Here’s a rundown of some of the key changes in the waiver
guidance:

  • Preference for private plans: The Obama
    administration designed the waivers with the intention of
    states attempting their own version of a public option, or
    government-provided healthcare plan. The new guidance makes it
    clear that the Trump administration favors plans that use
    private insurance plans, rather than public plans like Medicaid
    buy-in.
  • Allows the expanded use of non-ACA compliant
    plans:
    Currently, insurance plans offered on the
    Obamacare exchanges — where people without coverage from a job
    or a government program like Medicare can get their coverage —
    must abide by a stringent set of rules. The plans must
    cover people
    with preexisting conditions
    , must charge those people the
    same rate as healthier people, and cover 10 essential health
    benefits (basic types of care like prescription drugs and
    maternity care).

    • The new wavier rules would allow states to set up
      programs that offer plans that don’t abide by the ACA rules
      as long as there is one ACA-compliant option. The
      non-compliant plans would likely be cheaper, but also would
      provide fewer protections in the event people enrolled in
      the plan get sick.
    • Dan Meuse, a health
      policy expert
      at Princeton University, tweeted that
      the guidance “suggests that states will be encouraged to
      expand plans that don’t cover preexisting conditions — even
      using subsidies to pay for them — as long as one
      comprehensive plan is offered (regardless of cost).”
  • Expand the definition of what counts as
    coverage:
    Currently Section 1332 wavier requests must
    show that the same number of people will be covered when the
    waiver is implemented as prior to implementation. As it stands
    now, only people who have a plan that covers the ACA’s
    essentials health benefits (EHBs) count towards that coverage
    number. The new guidance would expand the definition of who is
    covered to include people on short-term, limited duration plans
    that do not cover EHBs as long as they had the chance to buy a
    compliant plan.
  • Would allow people to use subsidies to purchase
    non-ACA compliant plans:
    Currently, ACA premium
    subsidies can only be used on plans that comply with all ACA
    rules. The new guidance could allow states to let people use
    subsidies to buy less generous plans like
    short-term, limited-duration health insurance
    .
  • States can enact a wavier without legislative
    approval:
    Previously, any waiver had to be adopted by
    the state’s legislature for the federal government to approve
    the waiver. Now, in some circumstances an executive order from
    the governor can be enough.
  • Changes the name of the waivers:
    Previously, Section 1332 waivers were known as “State
    Innovation Waivers.” The Trump administration renamed them
    “State Relief and Empowerment Waivers.”

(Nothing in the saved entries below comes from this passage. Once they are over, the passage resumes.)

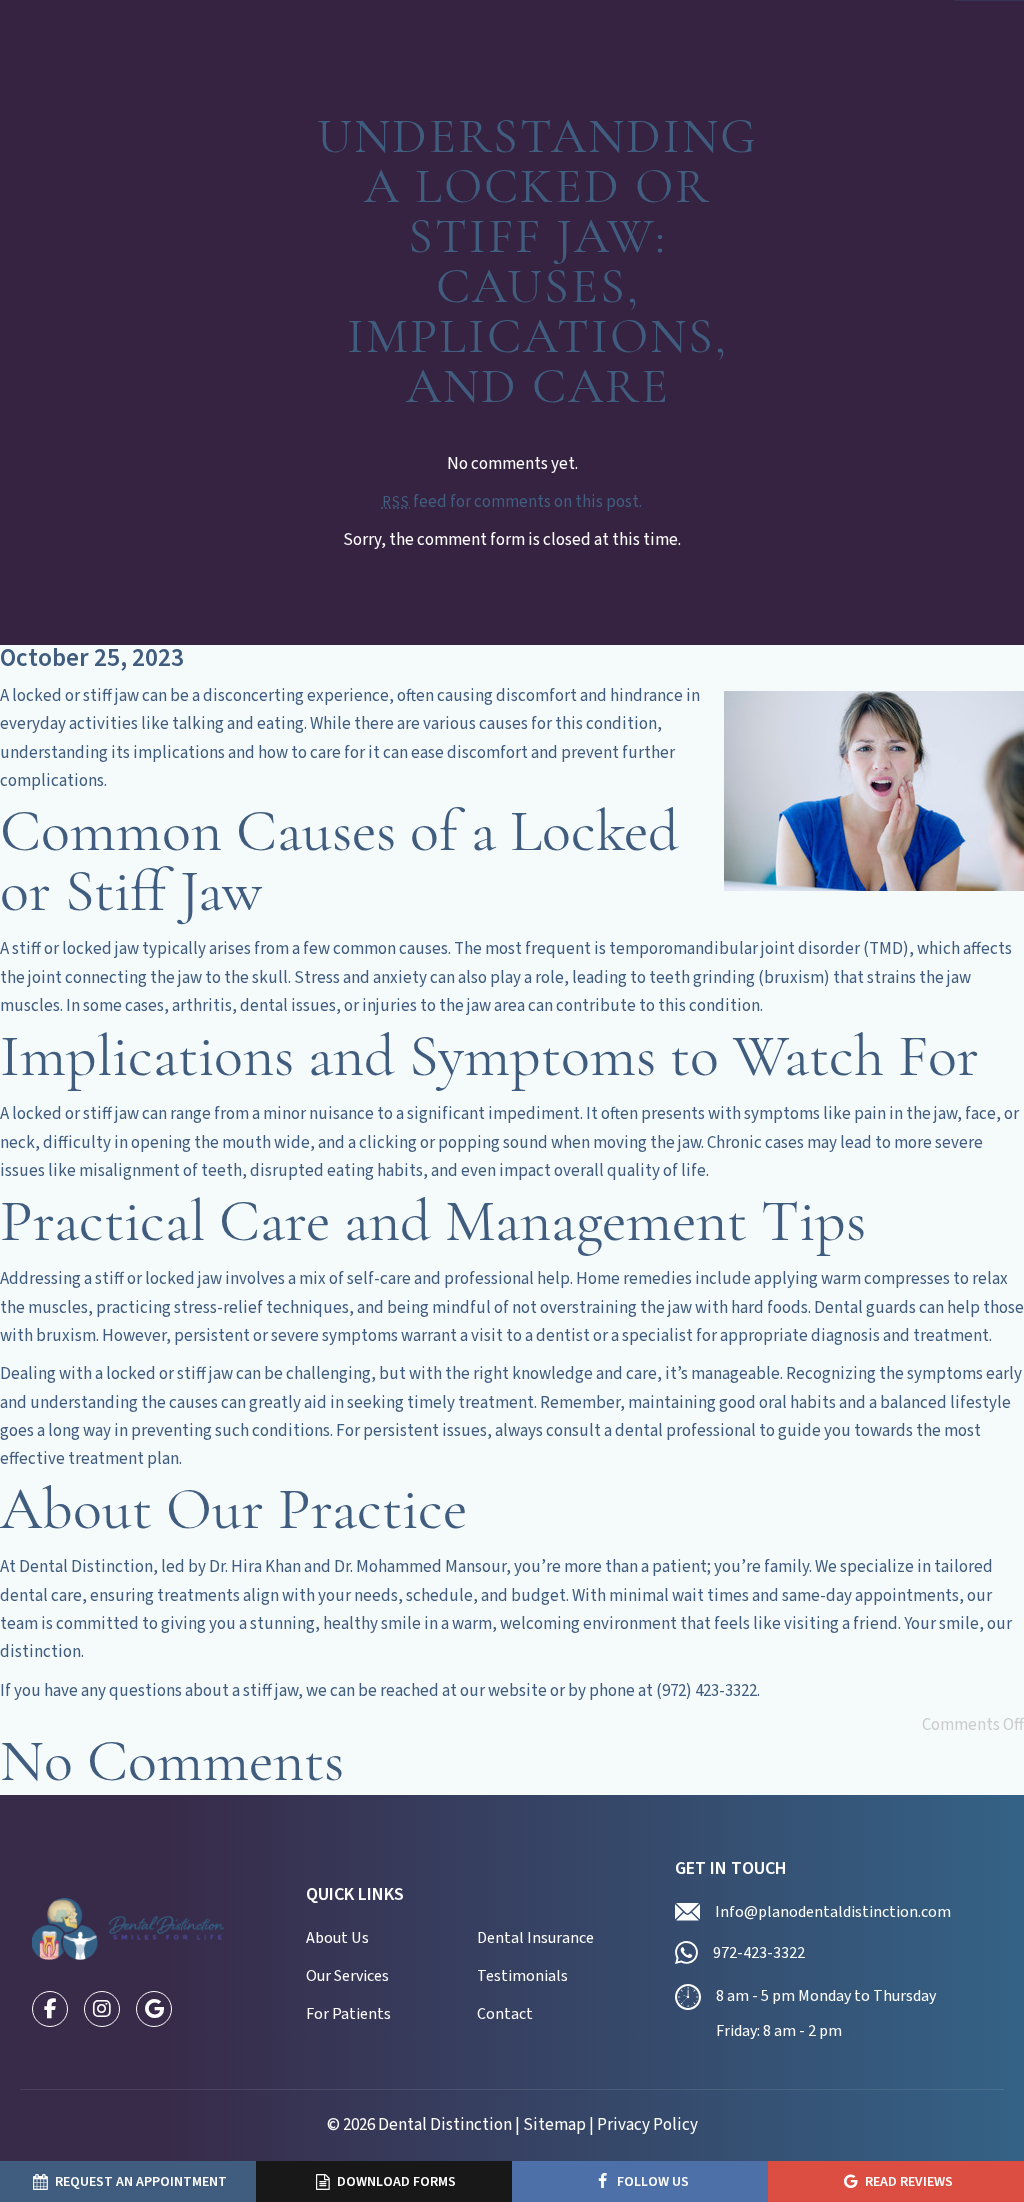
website (517, 1691)
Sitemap (554, 2125)
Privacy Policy (647, 2125)
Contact (505, 2014)
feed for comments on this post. (512, 502)
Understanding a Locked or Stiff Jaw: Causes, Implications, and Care (537, 265)
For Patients (348, 2014)
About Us (337, 1938)
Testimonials (522, 1976)
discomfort (536, 696)
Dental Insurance (535, 1938)
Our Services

Only eight Section 1332 waivers have been approved by the federal
government, and most have focused on supporting the current
Obamacare market through reinsurance programs — rather than
offering alternative plans. But Levitt said the new rules could
change that.

It’s hard to overstate how much flexibility states will
have under the Trump administration’s new guidance for ACA
waivers,” he said. “This will likely widen the gap between red
states and blue states for access, affordability, regulation, and
protections for pre-existing conditions.”